Porter was founder and co-chairman of the Congressional Human Rights Caucus, a voluntary association of more than 250 Members of Congress working to identify, monitor and end human rights violations worldwide. He sponsored the legislation creating Radio Free Asia. He served as Chairman of the Global Legislators Organized for a Balanced Environment (GLOBE USA), a part of a worldwide network of parliamentarians (GLOBE International) working to coordinate efforts to protect the environment. He also served for 10 years as a member of the Commission on Security and Co-operation in Europe (Helsinki Commission).

Before his election to Congress, Porter served in the Illinois House of Representatives from 1973 through 1979. He attended the Massachusetts Institute of Technology and received his undergraduate degree from Northwestern University. Following service in the U.S. Army, he graduated with distinction from the University of Michigan Law School, where he was an editor of the law review, and then went on to serve as an Honor Law Graduate Attorney with the U.S. Dept. of Justice during the Kennedy administration. From 1963 to 1980, Porter practiced law in Evanston, Ill.

^^^^

Short task A:
Based on the biography of Porter, decide whether each statement agrees with it: (i) Porter served in the Illinois House of Representatives from 1973 through 1979; (ii) Porter received his undergraduate degree from the Massachusetts Institute of Technology; (iii) Porter spent 10 years on the Helsinki Commission. For each, give yes or no and quote the words of the biography that decide it.
Short task B:
List every school or university that the biography of Porter says he attended.
Short task C:
Write the next few sentences of the biography of Porter, picking up after its final sentence.

Records provided:
^^^^

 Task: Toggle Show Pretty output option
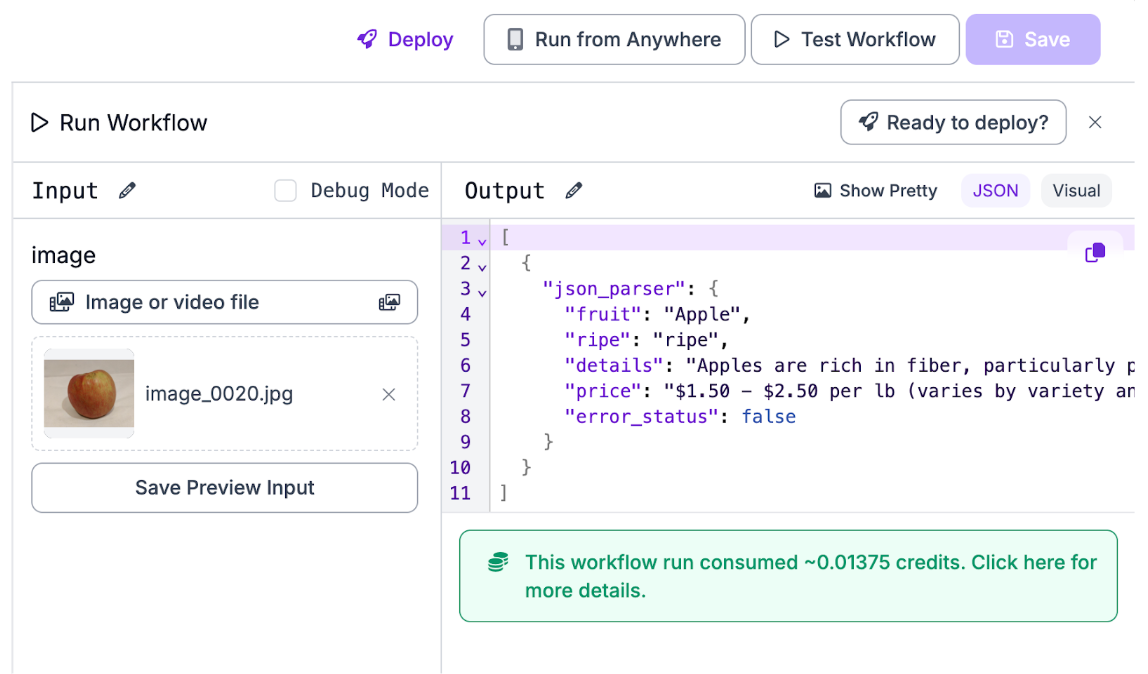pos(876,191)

^^^^

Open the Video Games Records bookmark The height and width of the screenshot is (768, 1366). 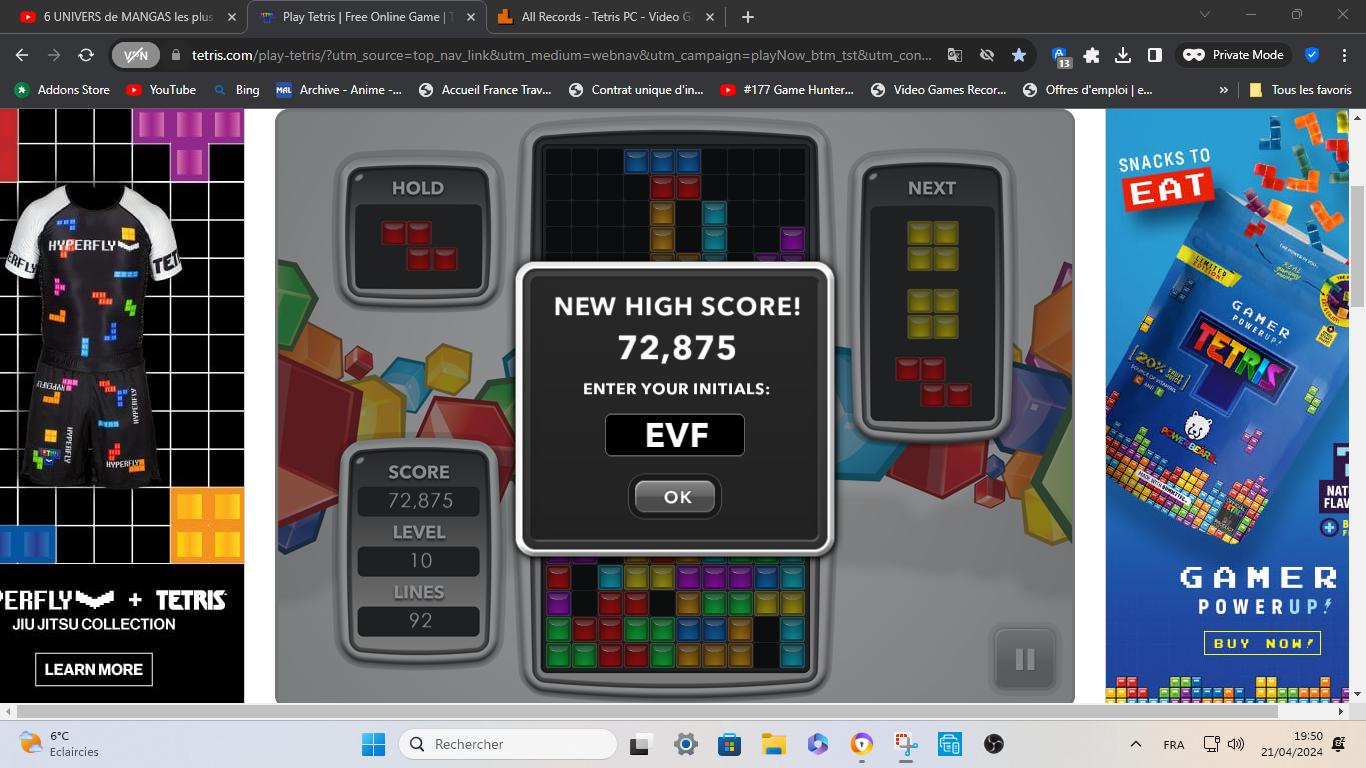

^^^^

Final answer A:
(i) Yes: "Porter served in the Illinois House of Representatives from 1973 through 1979."
(ii) No: "He attended the Massachusetts Institute of Technology and received his undergraduate degree from Northwestern University."
(iii) Yes: "He also served for 10 years as a member of the Commission on Security and Co-operation in Europe (Helsinki Commission)."

Final answer B:
Massachusetts Institute of Technology
Northwestern University
University of Michigan Law School

Final answer C:
Porter is a member of a number of other boards, including those of the Rand Corporation, PBS, the Foundation for the National Institutes of Health, the Kemper Insurance Companies, the Chicago Botanic Gardens, and the Population Resource Center in Princeton, N.J. He is a member of the Council on Foreign Relations, the Inter-American Dialogue and a trustee emeritus of the John F. Kennedy Center for the Performing Arts.